## Work item
An exact reproduction of the listing, minus the pictures, is the required output.

## Source information
+++

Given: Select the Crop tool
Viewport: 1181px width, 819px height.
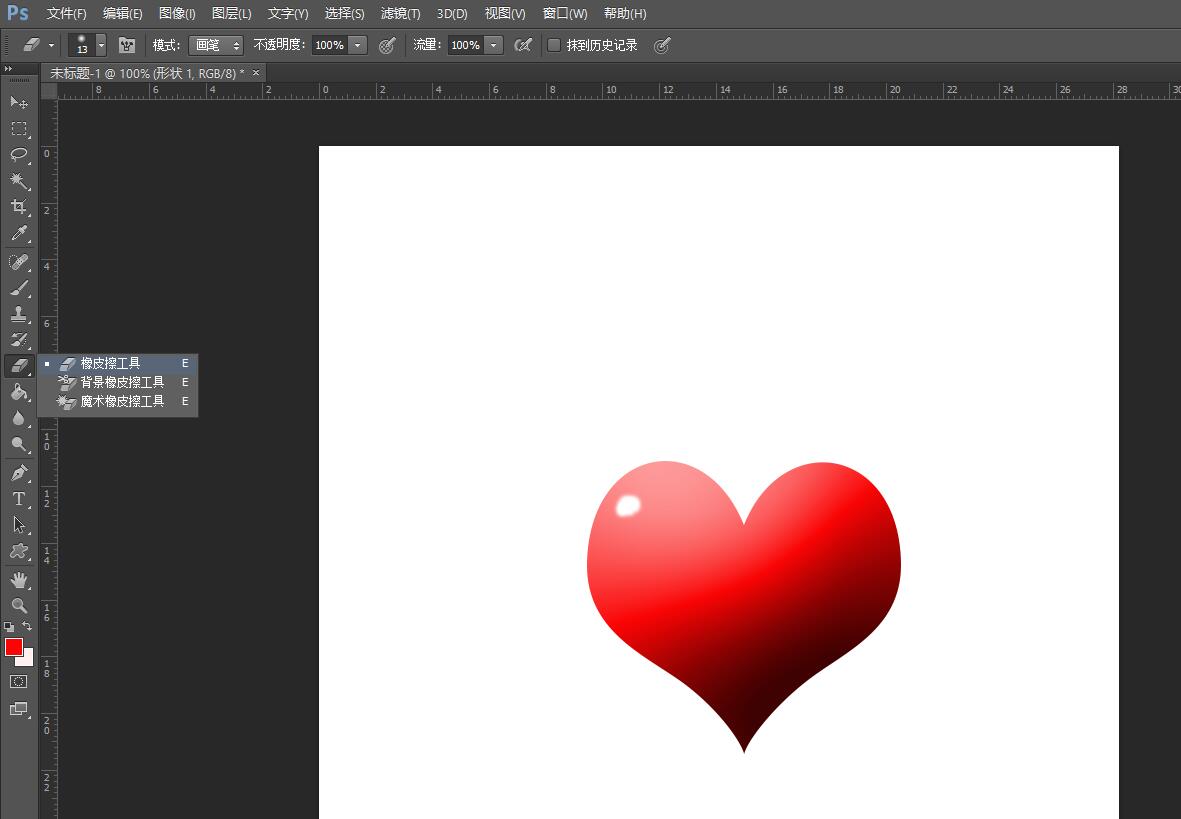Looking at the screenshot, I should click(18, 207).
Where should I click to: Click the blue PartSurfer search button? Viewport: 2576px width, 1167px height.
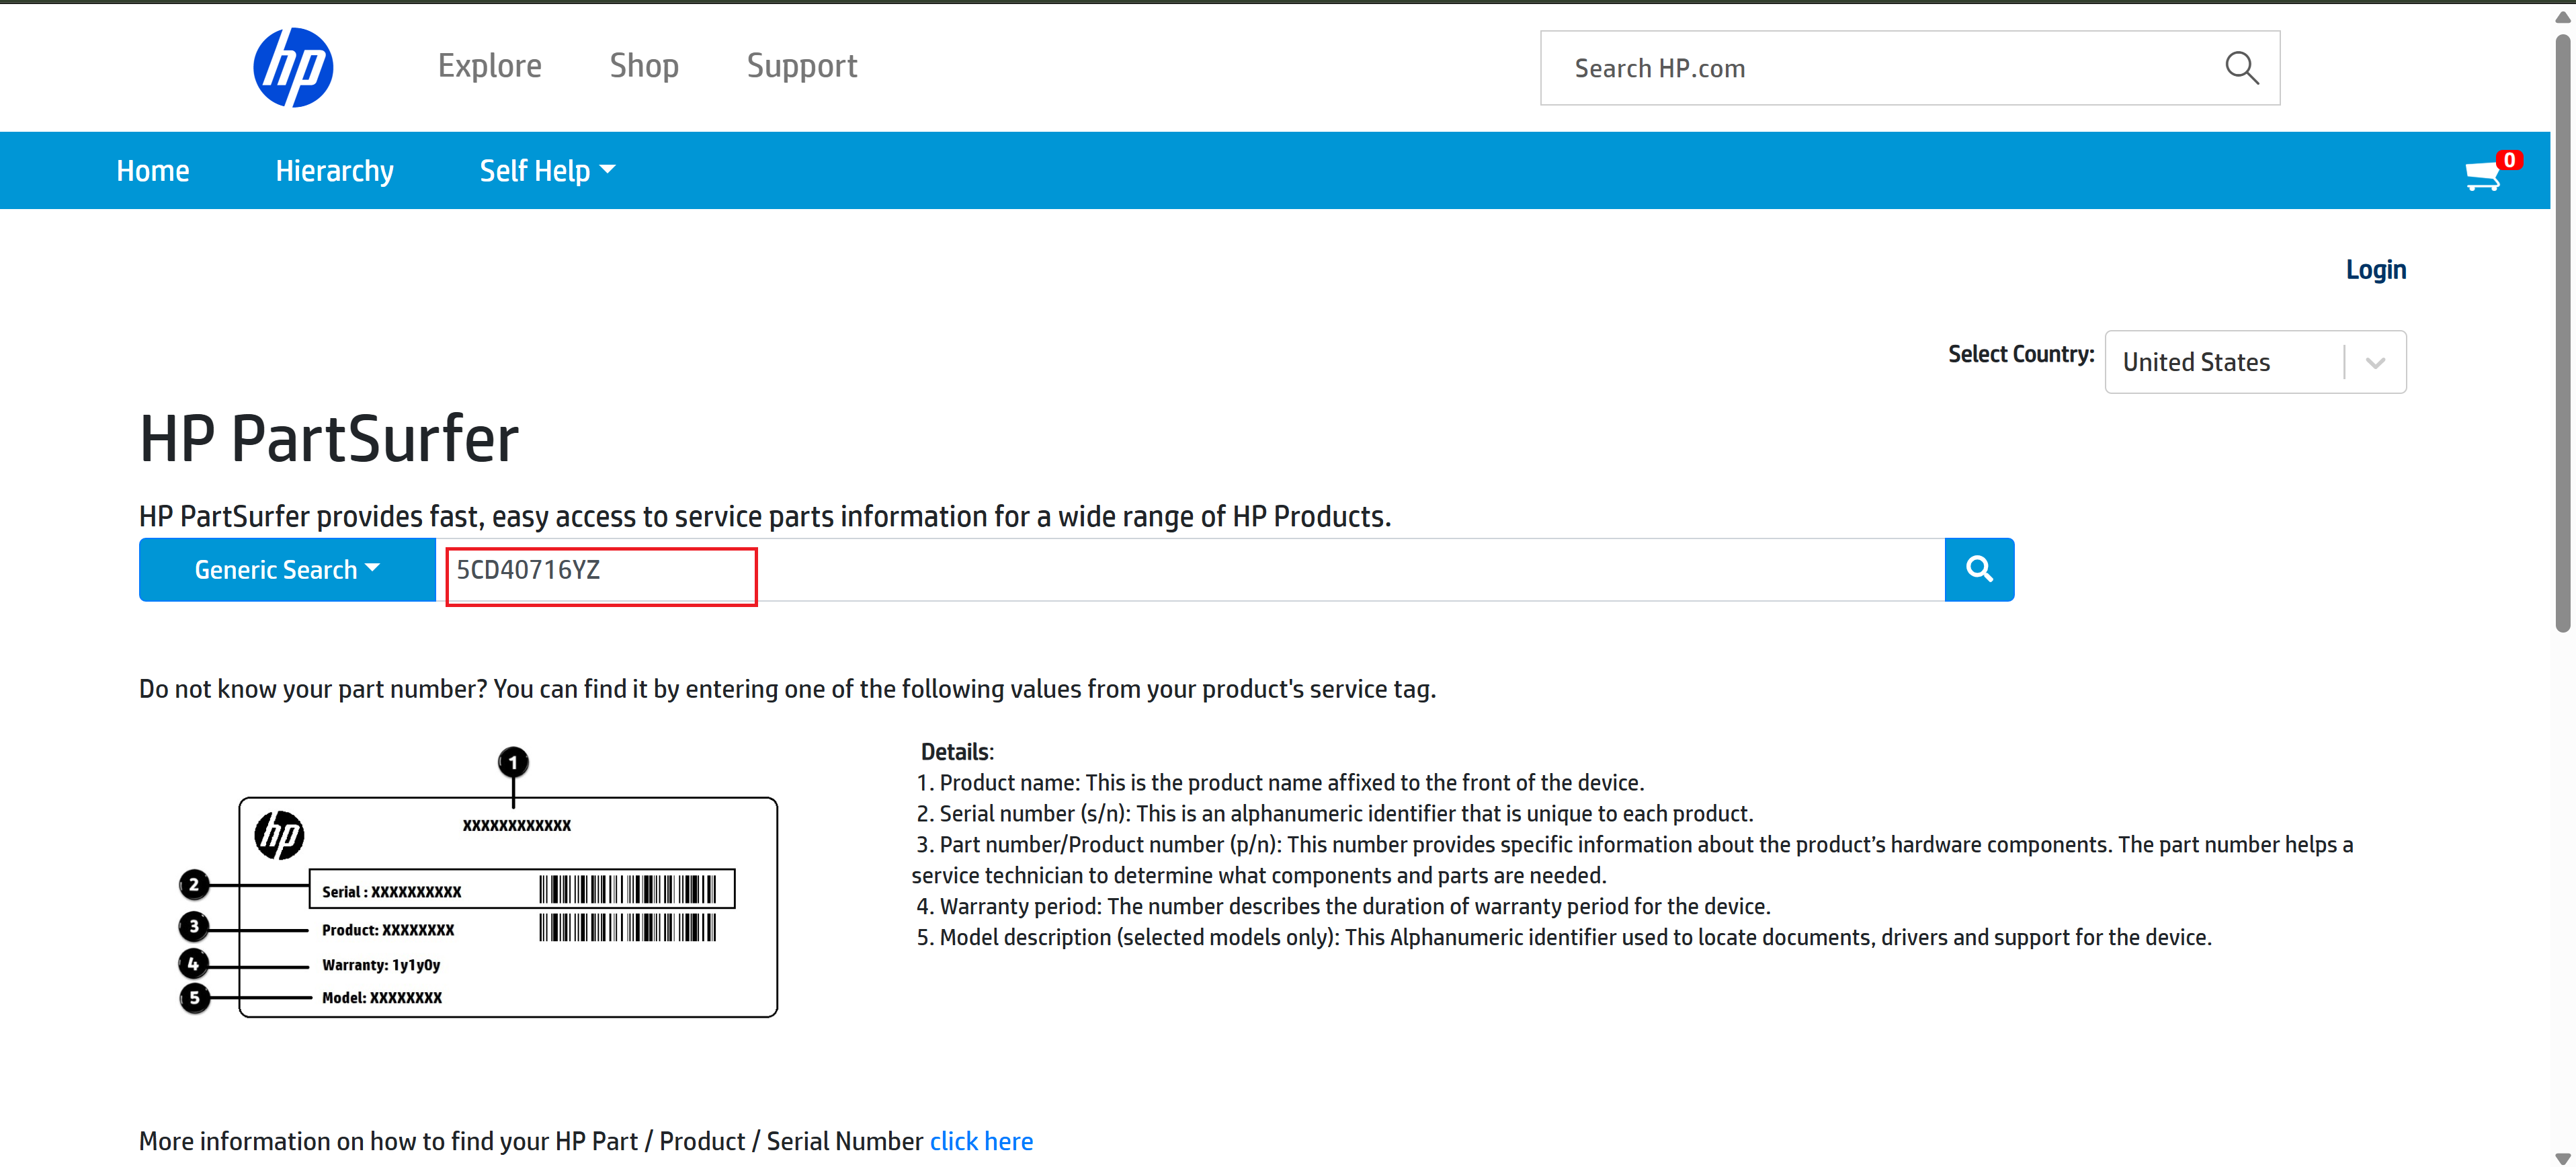click(x=1978, y=569)
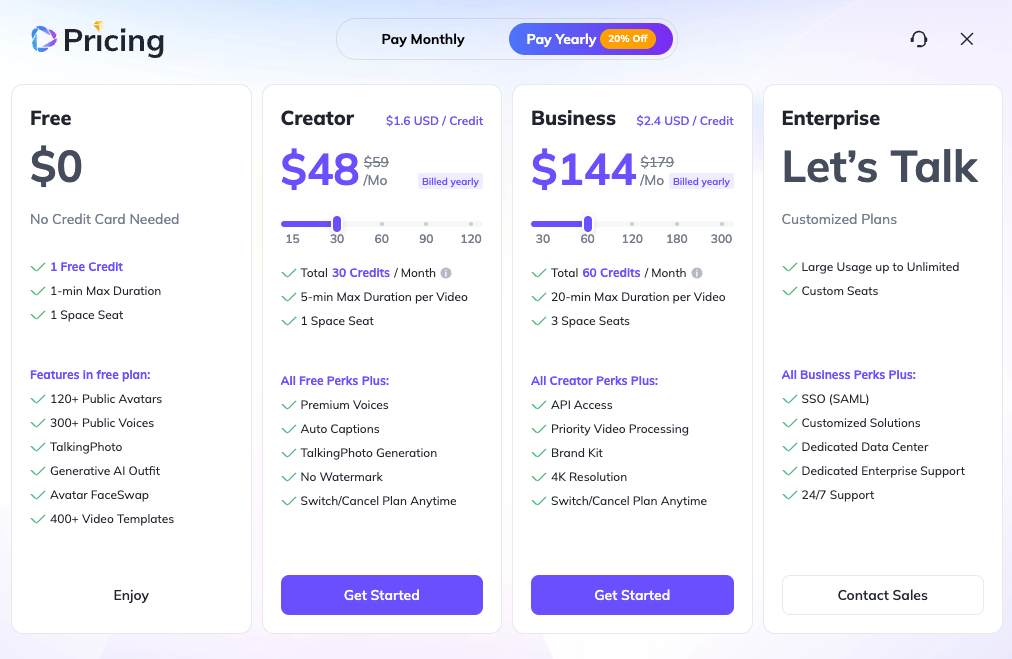Click the Pricing logo icon
Image resolution: width=1012 pixels, height=659 pixels.
(x=43, y=39)
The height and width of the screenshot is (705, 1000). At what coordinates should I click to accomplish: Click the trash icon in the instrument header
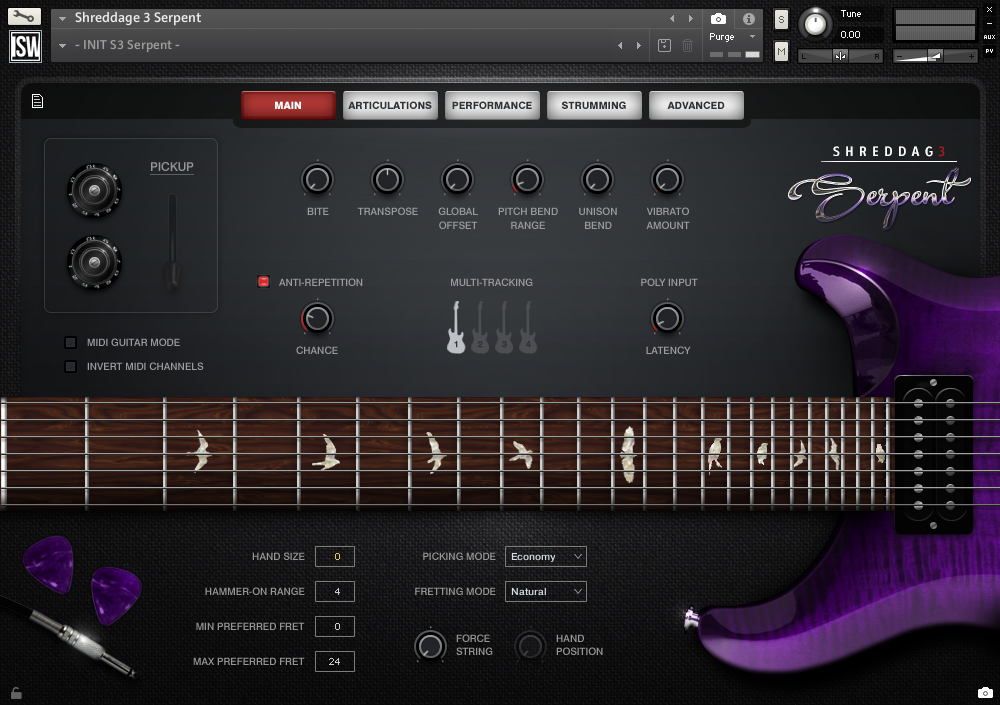(686, 45)
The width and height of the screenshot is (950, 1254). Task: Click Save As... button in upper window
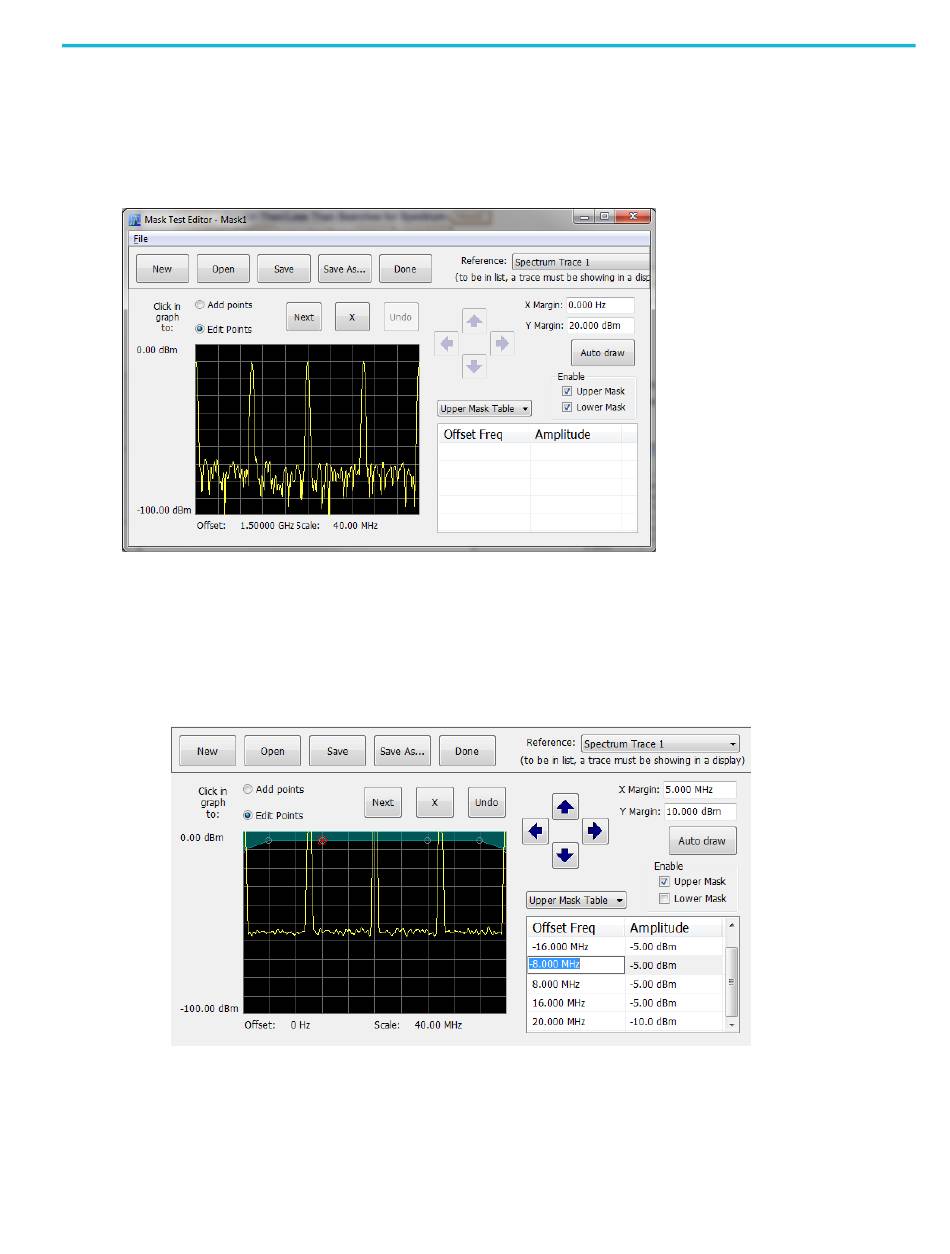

+++

## Result of this exercise
Given: Select the Crop tool
Viewport: 1181px width, 819px height.
Looking at the screenshot, I should click(18, 207).
Where should I click to: Click the blue PartSurfer search button? Viewport: 2576px width, 1167px height.
click(x=1978, y=569)
Click the Pricing logo icon
Image resolution: width=1012 pixels, height=659 pixels.
(x=43, y=39)
The height and width of the screenshot is (705, 1000). At what coordinates should I click to accomplish: Click the trash icon in the instrument header
(686, 45)
The width and height of the screenshot is (950, 1254). Task: Click Save As... button in upper window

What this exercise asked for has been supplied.